The individual subspecialties in neurosurgery each offer unique opportunities. Cerebrovascular neurosurgeons deal with disorders involving the blood flow to and within the brain. They perform operations to relieve narrowing of the carotid arteries in the neck or eliminate aneurysms or arteriovenous malformations within the brain. Some operations can only be performed under controlled, temporary cardiac arrest.
Neurosurgeons who specialize in spinal surgery manage a wide variety of disorders involving the spinal column and spinal cord. These include arthritic conditions such as herniated discs and bone spurs that can put pressure on the nerve roots and the spinal cord, tumors of the spine and spinal cord, spinal fractures, and deformities of the spine such as scoliosis and spondylolisthesis. It is a field that has undergone rapid technological advances in the last decade which have increased the number of patients that can be successfully managed with spinal surgery.
Pediatric neurosurgeons are challenged with unique neurological disorders affecting children. In addition to managing patients with head injuries, brain and spinal tumors, vascular malformations, and seizure disorders, the pediatric neurosurgeon spends a great deal of time managing children with hydrocephalus. Advances in programmable shunt devices have greatly improved the success of shunt surgery.
Neurosurgeons who specialize in treating patients with complex seizure disorders are part of a team of physicians that manage this problem. While most patients with seizures can be successfully managed with medication, a few continue to have seizures despite heavy medication. These patients undergo an operation in which a grid of electrodes are placed on the surface of the brain and left in place for several days. During this time the source of the abnormal electrical activity within the brain is precisely mapped and localized. When the focus of the seizure has been localized within the brain, the patient then undergoes a second operation to have that portion of the brain removed. This procedure can dramatically reduce the number of seizures and give the seizure patient a relatively normal life.
Neurosurgeons who specialize in functional surgery are experiencing a dramatic surge in technology. Functional surgery deals with a variety of disorders of the brain that can be incapacitating to a patient. Movement disorders that can occur with such diseases as multiple sclerosis and Parkinson's disease can virtually isolate a patient from society.
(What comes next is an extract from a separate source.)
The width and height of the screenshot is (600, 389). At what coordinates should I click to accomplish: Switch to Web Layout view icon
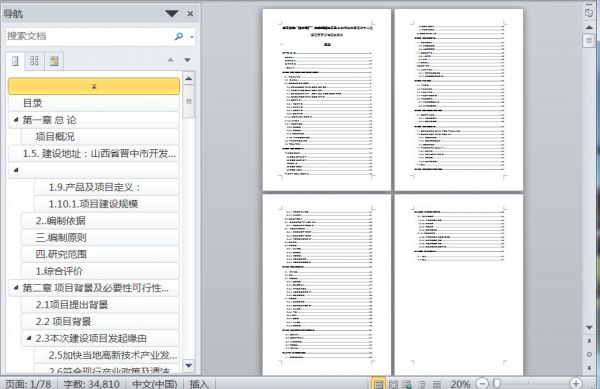407,384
With recent advances in computer navigational technology which allows for the extremely precise placement of recording electrodes within the deep brain nuclei, as well as advances in recording capabilities that now allow for recording electrical activity within small groups of neurons, surgery for these conditions can result in a high degree of success in controlling or eliminating these movement disorders.
Neurosurgery is a very demanding, yet extremely rewarding specialty. It offers a wide variety of clinical challenges and surgical options. It is well suited to those individuals seeking a career in surgery who have a strong interest in the human nervous system and the various disorders that can affect it. The technological advances that continue to evolve will help keep neurosurgery a fresh and exciting field for decades to come.